Saved data entries:
──────────────────────────────

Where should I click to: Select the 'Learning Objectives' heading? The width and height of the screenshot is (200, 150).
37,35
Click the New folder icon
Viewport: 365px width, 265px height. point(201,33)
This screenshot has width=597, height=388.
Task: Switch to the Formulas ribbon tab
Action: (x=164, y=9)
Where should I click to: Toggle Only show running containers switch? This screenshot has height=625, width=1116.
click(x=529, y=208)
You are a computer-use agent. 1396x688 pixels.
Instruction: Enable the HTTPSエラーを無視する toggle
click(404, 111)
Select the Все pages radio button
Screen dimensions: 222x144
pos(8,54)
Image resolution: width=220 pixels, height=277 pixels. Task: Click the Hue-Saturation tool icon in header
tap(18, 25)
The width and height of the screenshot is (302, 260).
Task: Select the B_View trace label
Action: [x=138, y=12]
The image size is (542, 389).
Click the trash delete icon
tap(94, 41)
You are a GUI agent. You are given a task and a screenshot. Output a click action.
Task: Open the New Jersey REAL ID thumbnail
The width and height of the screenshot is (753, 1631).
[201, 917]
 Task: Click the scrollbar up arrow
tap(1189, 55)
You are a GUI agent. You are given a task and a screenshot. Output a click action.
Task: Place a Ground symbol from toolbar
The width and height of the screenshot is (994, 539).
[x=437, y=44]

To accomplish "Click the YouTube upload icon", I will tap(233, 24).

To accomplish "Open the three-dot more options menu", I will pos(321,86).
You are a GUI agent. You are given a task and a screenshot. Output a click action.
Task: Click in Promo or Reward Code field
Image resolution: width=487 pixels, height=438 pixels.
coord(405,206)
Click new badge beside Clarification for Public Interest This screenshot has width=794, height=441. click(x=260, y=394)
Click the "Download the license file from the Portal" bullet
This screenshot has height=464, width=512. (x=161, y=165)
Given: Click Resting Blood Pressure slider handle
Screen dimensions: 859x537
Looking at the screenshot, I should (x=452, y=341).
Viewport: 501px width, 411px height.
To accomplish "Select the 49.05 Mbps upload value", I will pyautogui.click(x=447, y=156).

──────────────────────────────

### What needs to be done
Among the entries above, the line containing "Click new badge", the line containing "Given: Click Resting", and all lines between them are to be restated word for word; nothing else belongs in the reply.

### Solution to this task
Click new badge beside Clarification for Public Interest This screenshot has width=794, height=441. click(x=260, y=394)
Click the "Download the license file from the Portal" bullet
This screenshot has height=464, width=512. (x=161, y=165)
Given: Click Resting Blood Pressure slider handle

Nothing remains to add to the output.